━━━ Dataset records ━━━

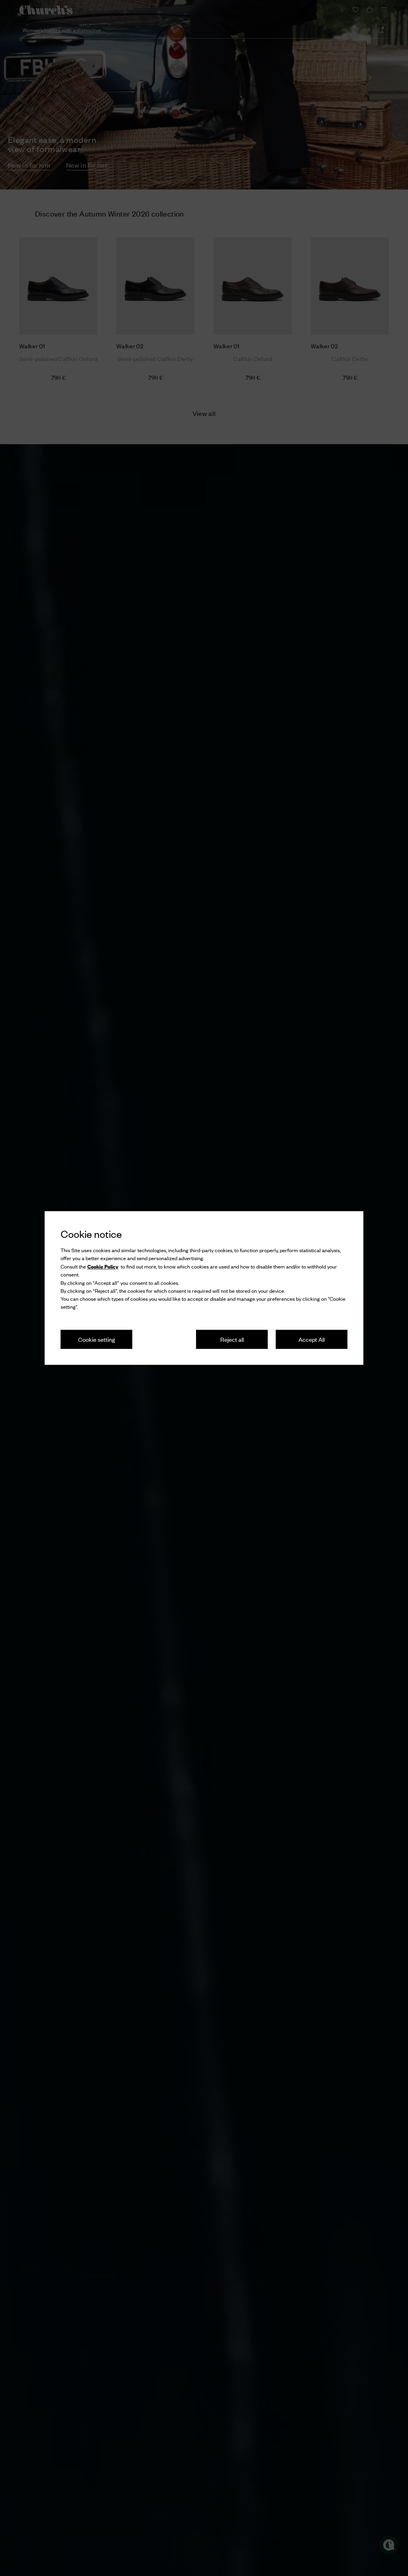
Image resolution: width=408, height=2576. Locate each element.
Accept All (311, 1339)
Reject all (232, 1339)
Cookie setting (96, 1339)
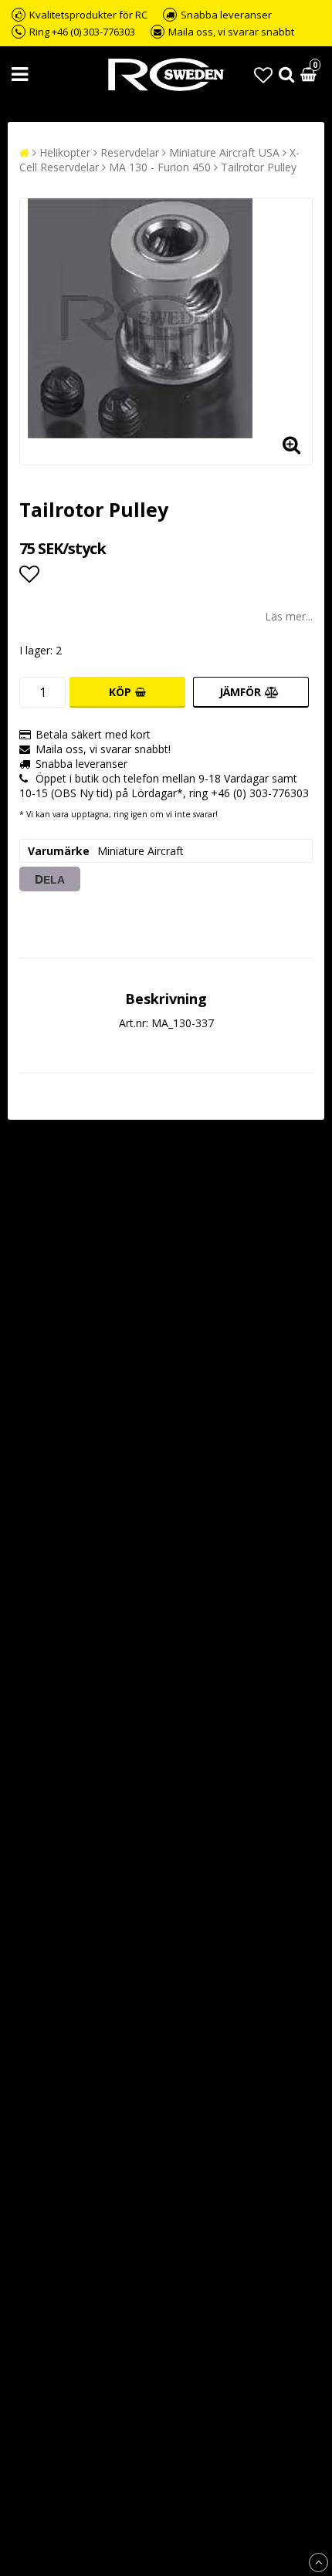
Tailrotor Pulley (258, 167)
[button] (263, 74)
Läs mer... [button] (289, 616)
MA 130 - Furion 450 (160, 167)
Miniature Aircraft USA (224, 152)
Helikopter (64, 152)
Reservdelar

━━━

Task instructions:
Output all lines above precisely. Pictures are to be left out.

Task output:
Image resolution: width=408, height=2576. Locate each element.
Accept All (311, 1339)
Reject all (232, 1339)
Cookie setting (96, 1339)
Tailrotor Pulley (258, 167)
[button] (263, 74)
Läs mer... [button] (289, 616)
MA 130 - Furion 450 (160, 167)
Miniature Aircraft USA (224, 152)
Helikopter (64, 152)
Reservdelar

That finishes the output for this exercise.